Ha notato delle differenze nel lavoro di preparazione alla stagione da parte di Alonso e Ocon?
“Credo che Esteban e Fernando formino una combinazione molto interessante di piloti, curiosamente entrambi ad un certo punto della loro carriera si sono fermati ed entrambi sono poi tornati in Formula 1 da piloti titolari".

"Esteban sta crescendo molto, credo che in questa stagione capitalizzerà l’anno di conoscenza del team e sarà anche a suo agio con una monoposto che di fatto è molto simile a quella 2020. Penso che quest’anno abbia tutto per mostrare in pista il suo potenziale, e credo che per lui sia una grande opportunità".

"Fernando è arrivato in ottima forma, sia sul fronte fisico che quello motivazionale, spinge davvero tanto ed è un aspetto molto positivo vederlo spingere tutta la squadra.
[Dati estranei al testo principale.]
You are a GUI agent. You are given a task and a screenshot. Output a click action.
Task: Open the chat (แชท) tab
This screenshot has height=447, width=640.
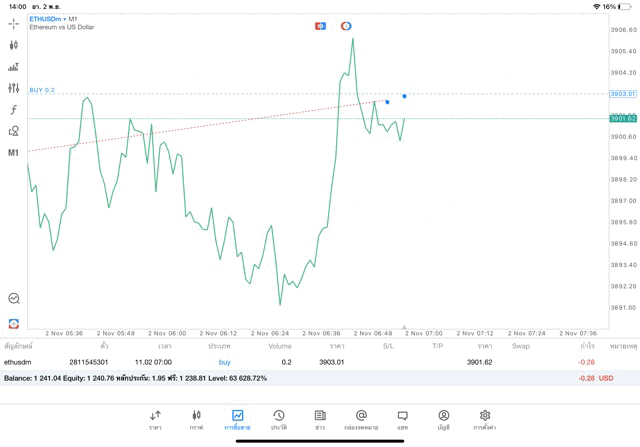tap(402, 418)
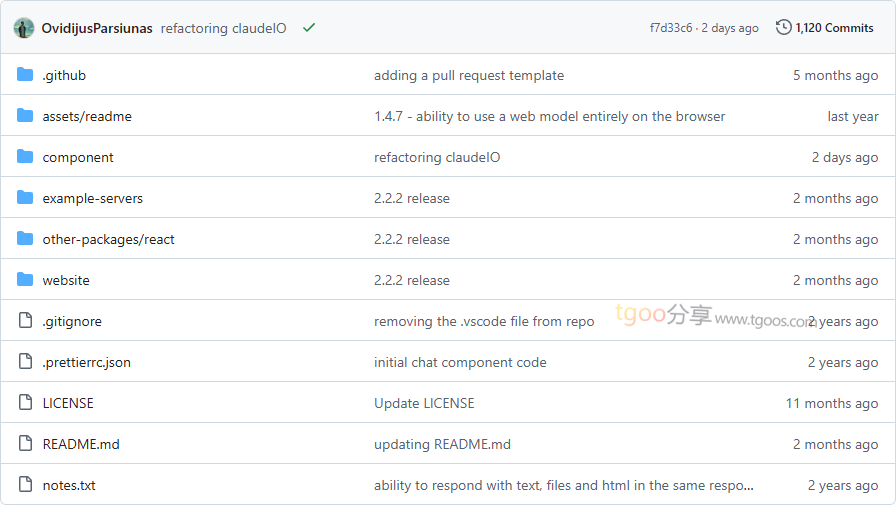Open commit hash f7d33c6
The height and width of the screenshot is (505, 896).
(671, 28)
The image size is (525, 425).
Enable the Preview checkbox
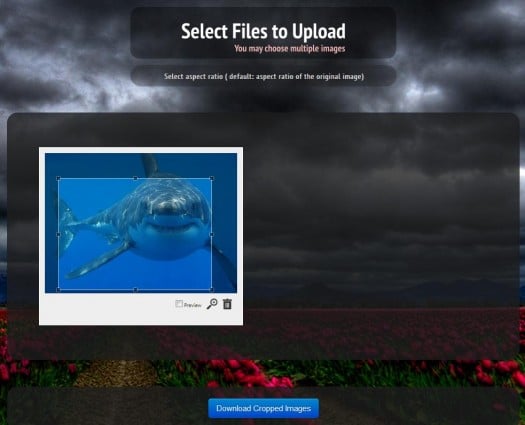tap(179, 304)
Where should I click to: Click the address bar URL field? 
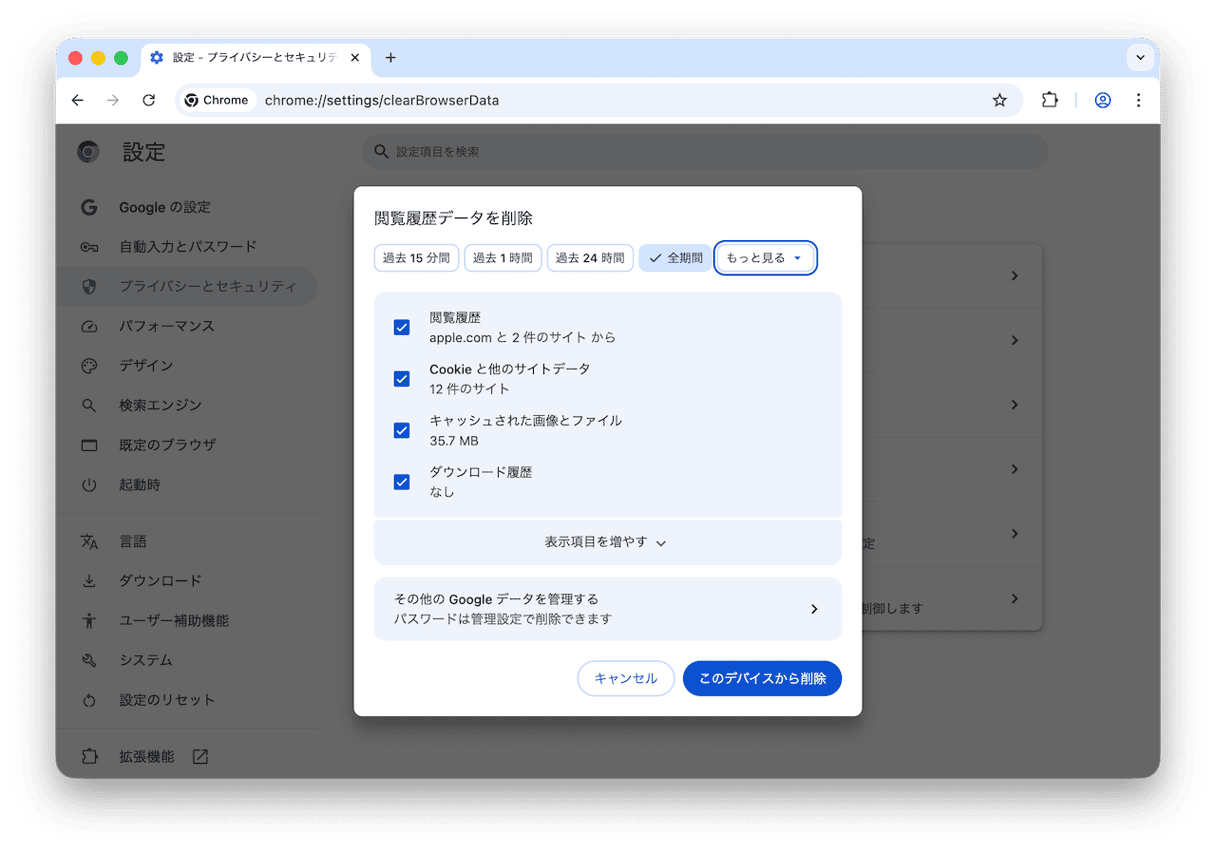(x=600, y=100)
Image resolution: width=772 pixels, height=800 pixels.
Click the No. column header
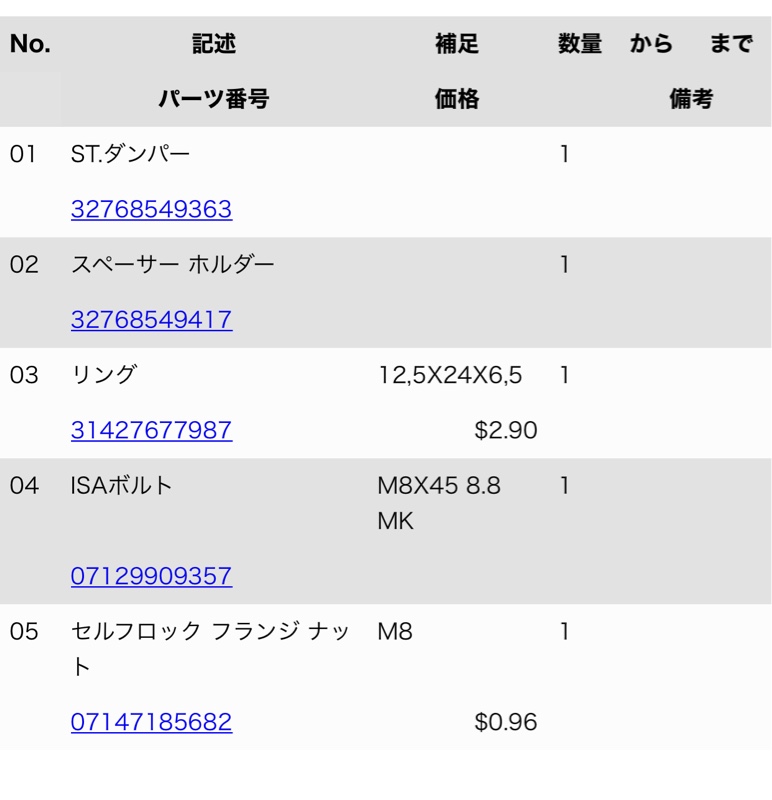tap(30, 45)
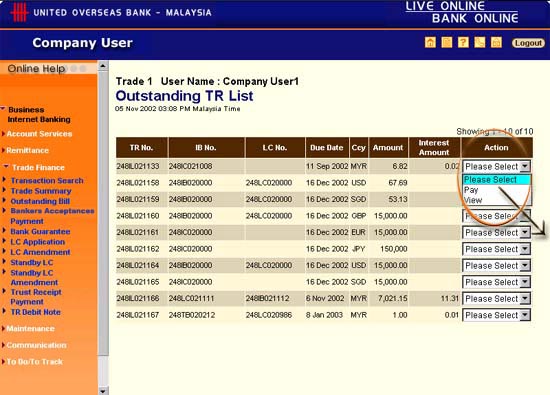550x395 pixels.
Task: Choose Pay from the open Action list
Action: [471, 190]
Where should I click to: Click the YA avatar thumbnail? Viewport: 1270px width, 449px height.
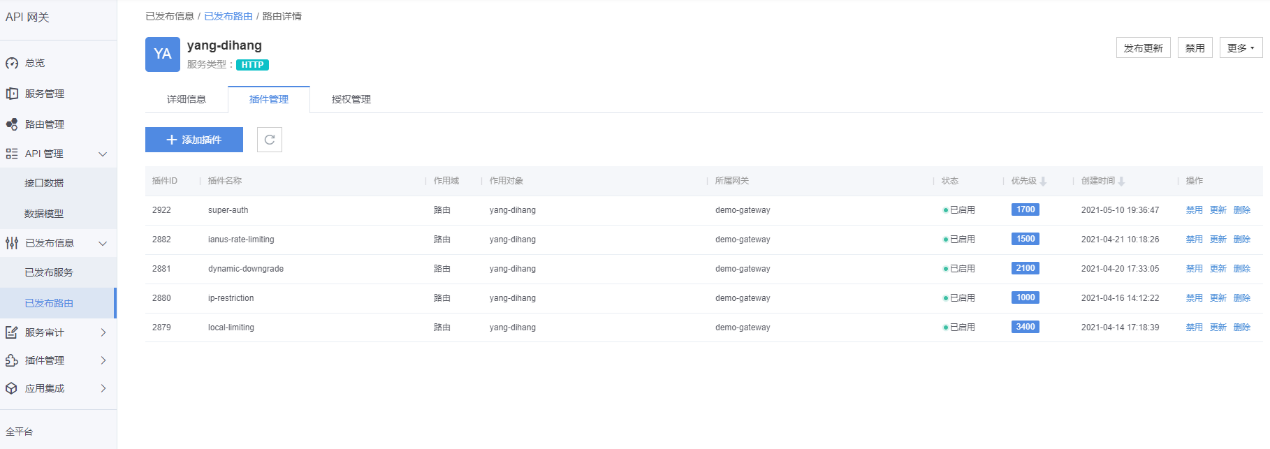point(162,54)
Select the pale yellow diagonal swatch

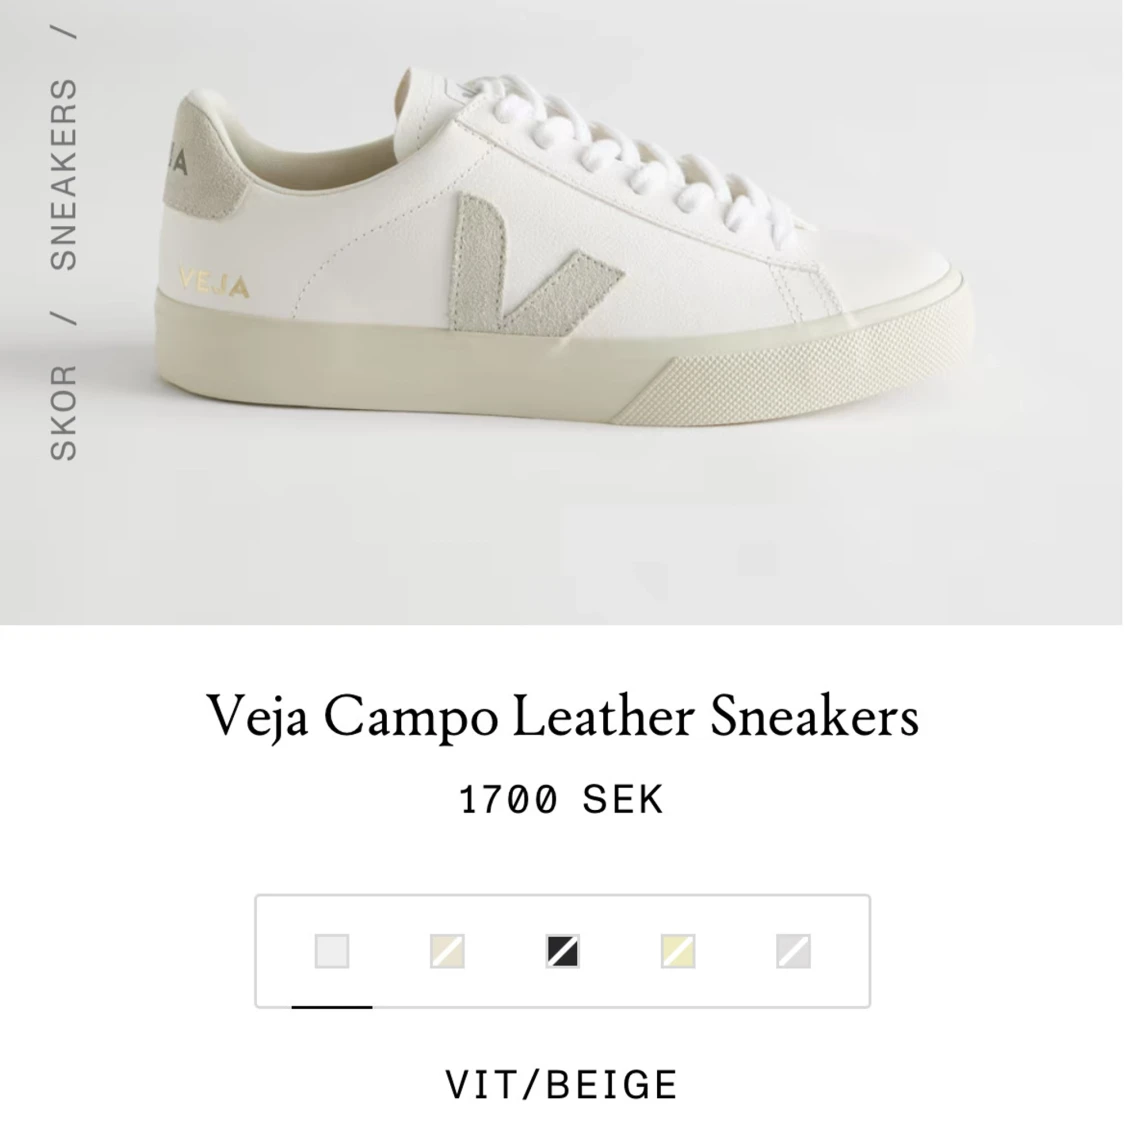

L’aver scelto di tornare nella categoria più impegnativa del Motorsport conferma quanto sia determinato ed affamato, non è certo di nuovo in pista per fare numero".

"La presenza di Fernando è importante anche per Esteban, che avrà un ottimo benchmark di confronto, ma sono convinto che saprà anche esserlo a sua volta, sta crescendo molto e nella giusta direzione”.

Crede che Fernando avrà bisogno di un po' di rodaggio prima di poter garantire il suo 100%?
“Nei test in Bahrain abbiamo fatto un buon lavoro, coprendo una distanza complessiva importante e completando il programma che avevamo pianificato senza imprevisti. Fernando mi è sembrato subito in linea con il ritmo e la velocità che ci aspettavamo, anche se il lavoro che abbiamo svolto nei test non è stato mirato alla ricerca della massima prestazione, bensì a test prevalentemente di bilanciamento e assetto della monoposto".

"Ho visto Fernando ben inserito, in linea con Esteban e credo con il resto dei piloti in pista, in termini di preparazione non ci sono stati aspetti al di sotto delle nostre attese. Resta poi un grande punto interrogativo sui valori in campo, perché nei tre giorni di prove è stato realisticamente stato difficile farsi un’idea precisa, ma ormai il weekend di gara si avvicina ed avremo le prime risposte”.

In Suzuki ha lavorato con molti piloti giovani. Intende portare questa filosofia anche nel progetto Alpine?
“Non so ancora rispondere con precisione a questa domanda, posso solo dire che non sarebbe male, ovviamente. Abbiamo un ottimo programma Academy con alcuni giovani piloti interessanti, ma dobbiamo anche considerare che Esteban è a sua volta un giovane pilota. Nella mia esperienza precedente ho apprezzato molto il lavoro con ragazzi giovani, sono sempre molto motivati e focalizzati sull’obiettivo. Ma deve essere sempre un buon mix tra esperienza e talento, e dipende anche dalla situazione in cui ci si trova".

"In MotoGP puntare sui piloti giovani ha funzionato anche perché il momento storico è stato favorevole, ovvero a cavallo di un cambio generazionale. Dovevamo creare la nuova generazione di motociclisti in quella fase, e ha funzionato. Oggi in Formula 1 c'è una nuova generazione in arrivo, ci sono già dei giovani decisamente interessanti, ma allo stesso tempo piloti come Fernando hanno un mix di esperienza e talento molto efficiente, e credo che sarà un confronto interessante".

"Non credo che la scelta dei giovani sia premiante a prescindere da tutto, dipende dalla situazione in cui ci si trova nel momento in cui vengono fatte le scelte. Come Alpine abbiamo un ottimo programma giovani, sarebbe bello poter avere con noi questi ragazzi in futuro, ma è necessario disporre anche dell’opportunità per farlo. Al momento non abbiamo un team partner per consentire ad un nostro giovane di esordire prima di essere incluso nella squadra principale, ma diciamo che lavoreremo per creare le condizioni giuste al fine di valorizzare i nostri talenti”.